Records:
[Begin]
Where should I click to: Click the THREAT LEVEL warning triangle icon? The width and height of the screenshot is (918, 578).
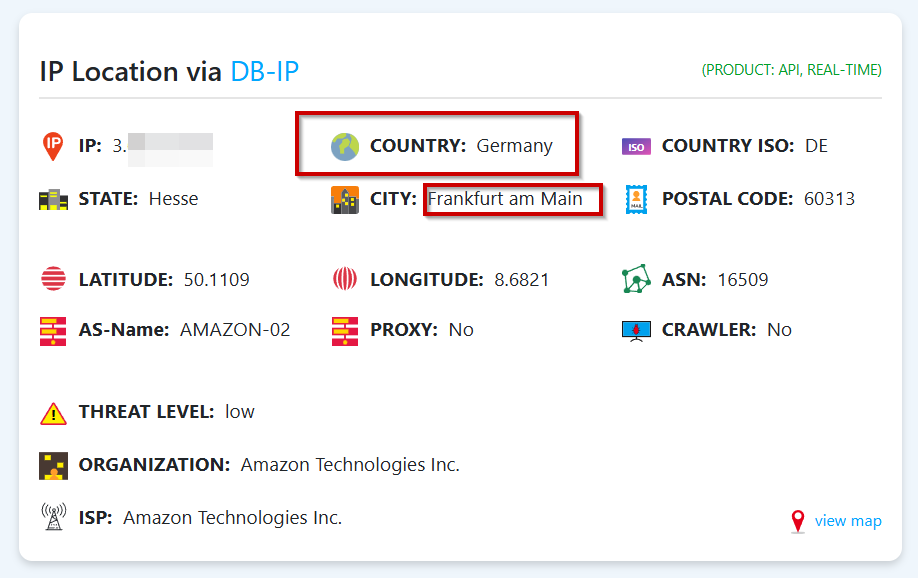[53, 413]
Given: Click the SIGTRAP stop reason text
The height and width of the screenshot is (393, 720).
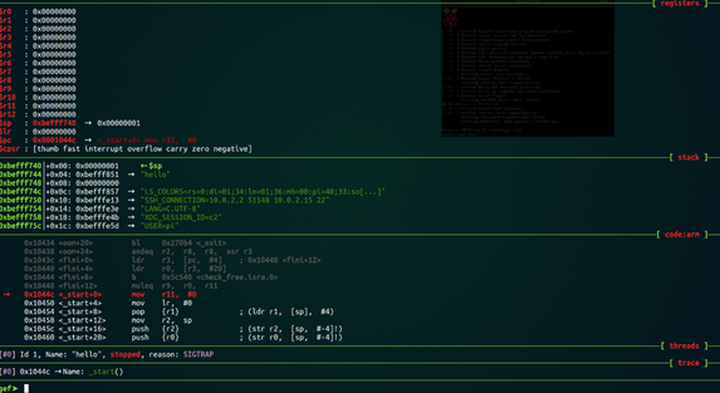Looking at the screenshot, I should click(198, 354).
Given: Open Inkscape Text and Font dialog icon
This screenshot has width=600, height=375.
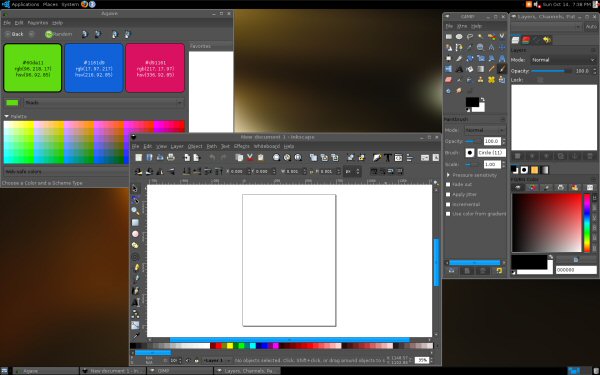Looking at the screenshot, I should 388,158.
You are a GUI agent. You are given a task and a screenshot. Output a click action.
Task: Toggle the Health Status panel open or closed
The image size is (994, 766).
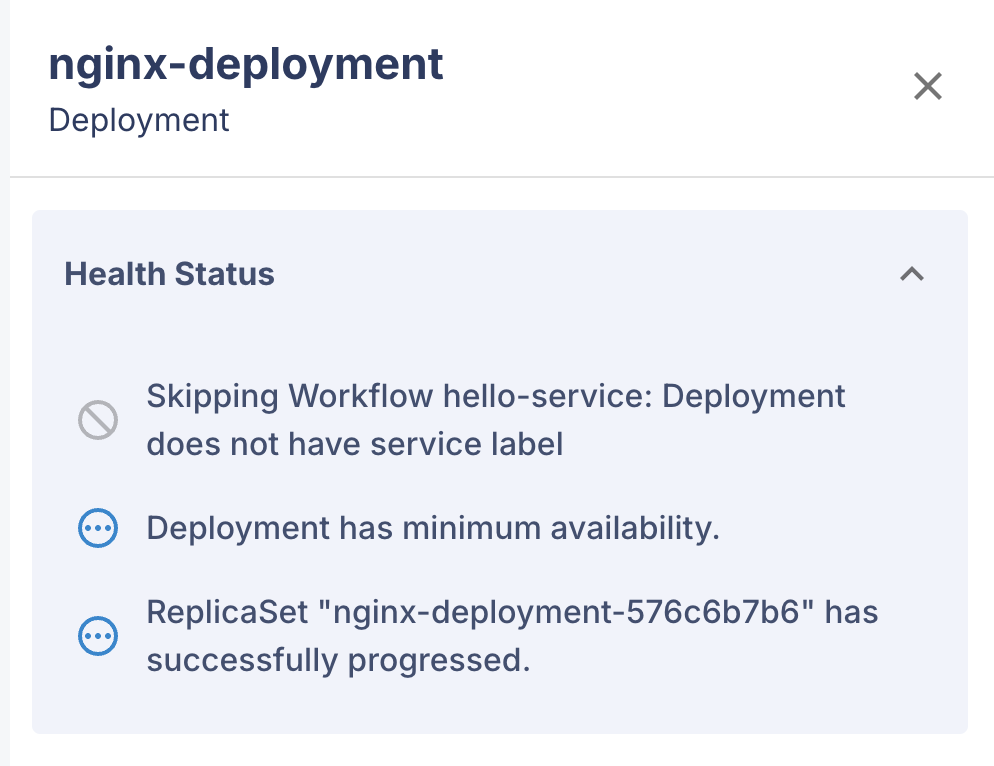pos(912,274)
[End]
Which lines of the records contain the string "icon", matching case exactly? Identify each one and copy it in full.

-- Worked answer --
Where should I click to: Click the THREAT LEVEL warning triangle icon? The width and height of the screenshot is (918, 578).
Given: Open Inkscape Text and Font dialog icon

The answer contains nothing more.